The first doctor, Mark Baumel, performs a less invasive form of colon-cancer screening at his practice in Delaware. But when he tried to offer the same service here in Virginia, the state said no.
The state didn’t say no because it thought the procedure was dangerous; it isn’t. The state just didn’t want Baumel to purchase the requisite CT scanner. Why? Because there were other medical practices nearby that had CT scanners, and the bureaucrats felt letting Baumel have one was – better sit down for this – not necessary.
Much the same thing happened to Dr. Mark Monteferrante. A while back he helped the owners of the Northern Virginia radiology center where he worked buy a second MRI machine. Getting the state’s approval for that took five years of begging and $175,000 in filing fees. Then the radiology center was sold. Monteferrante wants to start one of his own. But that would mean purchasing additional equipment – meaning he faces the prospect of another costly, five-year fight.
All this is the result of something called the Certificate of Need process. Virginia’s CON regime (called the Certificate of Public Need) gives state officials the power to decide whether, in their infinite wisdom, a particular medical facility or device is needed in a particular area. The idea is that by restricting the supply of medical services, state government can hold down overall spending on health care.
That’s the theory. It doesn’t work in practice. As the Federal Trade Commission and the Department of Justice concluded in a report on the issue: Certificate-of-need regimes are "not successful in containing health-care costs" and "empirical studies indicate that CON programs generally fail to control costs and can actually lead to price increases.”
The report warned that CON requirements also can be anti-competitive. Why? Because the process gives existing health-care suppliers the opportunity to strangle competition in the crib.

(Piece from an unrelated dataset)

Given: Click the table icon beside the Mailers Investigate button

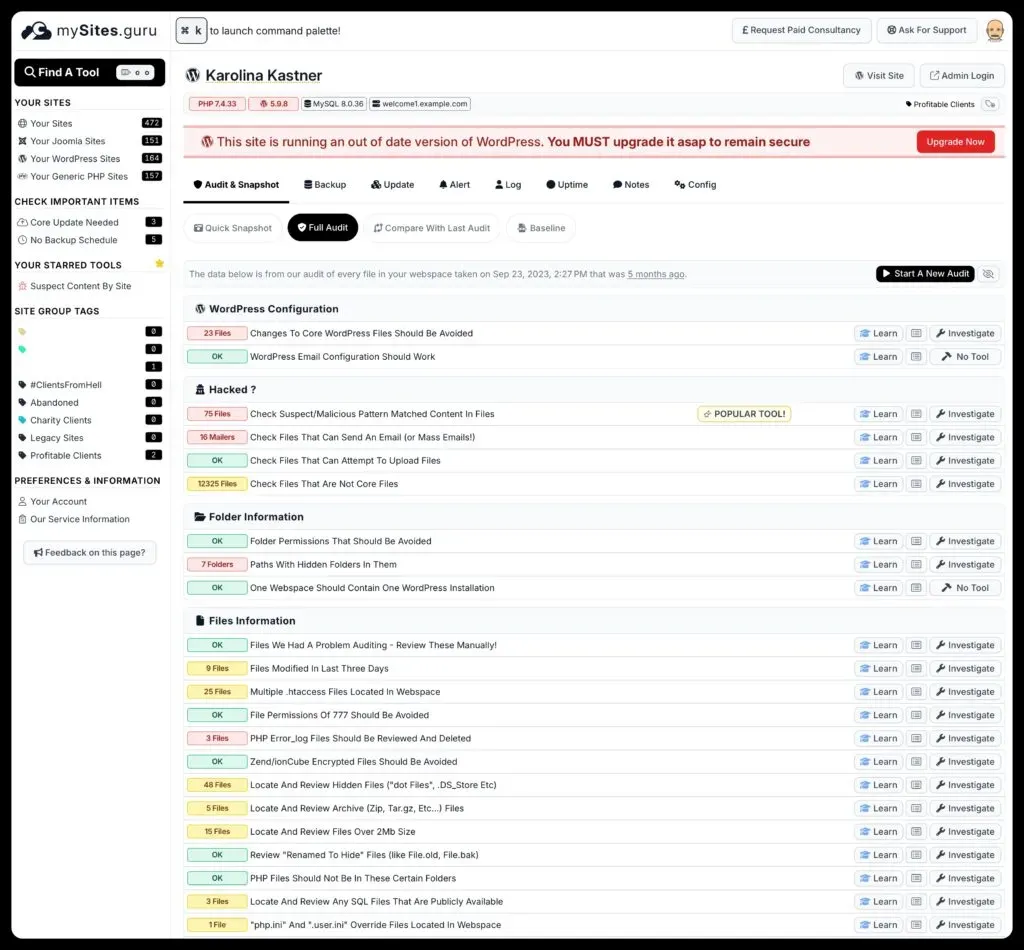Looking at the screenshot, I should tap(916, 437).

Case in point: Five years ago, the Richmond Radiation Oncology Center wanted to move a radiation-treatment device already in use at St. Mary's Hospital to a cancer center in Hanover. To do so it needed CON approval. The state said no: VCU's Massey Cancer Center was already providing radiation oncology services in Hanover, and – in the words of a news story about the issue – “VCU officials object[ed] to the project, which could take some of their business.”
A few months ago Baumel and Monteferrante – with an assist from the Arlington-based Institute for Justice – sued to overturn Virginia’s CON system. They argued, among other things, that it denies them equal treatment under the law. Virginia’s CON process applies to some medical services but exempts many others: doctor’s offices, burn care, ambulances, hospice, dialysis, substance-abuse treatment, ultrasound, etc.
They also argued that the CON regime interferes with interstate commerce. It certainly does that, at least according to the logic of Obamacare. If one individual declining to buy health insurance can be said to affect the entire national health-care market, then Virginia’s refusal to approve, say, an entire new hospital affects that marketplace to an exponentially greater degree.
Last week Judge Hilton tossed the case. Economic restrictions need to clear only a ridiculously low bar – the “rational basis” test – even when they affect the right to patient choice. As Hilton explained, all that is necessary to pass the test is the belief that something needs fixing, and “it might be thought that the particular legislative measure was a rational way” to go about it. “[A] legislative choice is not subject to courtroom factfinding, but may be based on rational speculation unsupported by evidence or empirical data.” In other words, courts must uphold any restriction for which there is even the slightest conceivable excuse.
The Institute for Justice says Baumel and Monteferrante will appeal. If they don’t, or if (as seems plausible) higher courts uphold Hilton, then it will fall to the General Assembly to repeal Virginia’s CON system.
Leading the charge for repeal should be the state’s abortion-rights activists, who routinely insist that medical choices should remain between the patient and her doctor. Those activists contend such choices should not be subject to meddling by third parties who impose their own vague idea of the common social good. Those activists are right. But in Virginia, what the patient wants is irrelevant. So long as the CON system remains in place, the final decision is up to the state.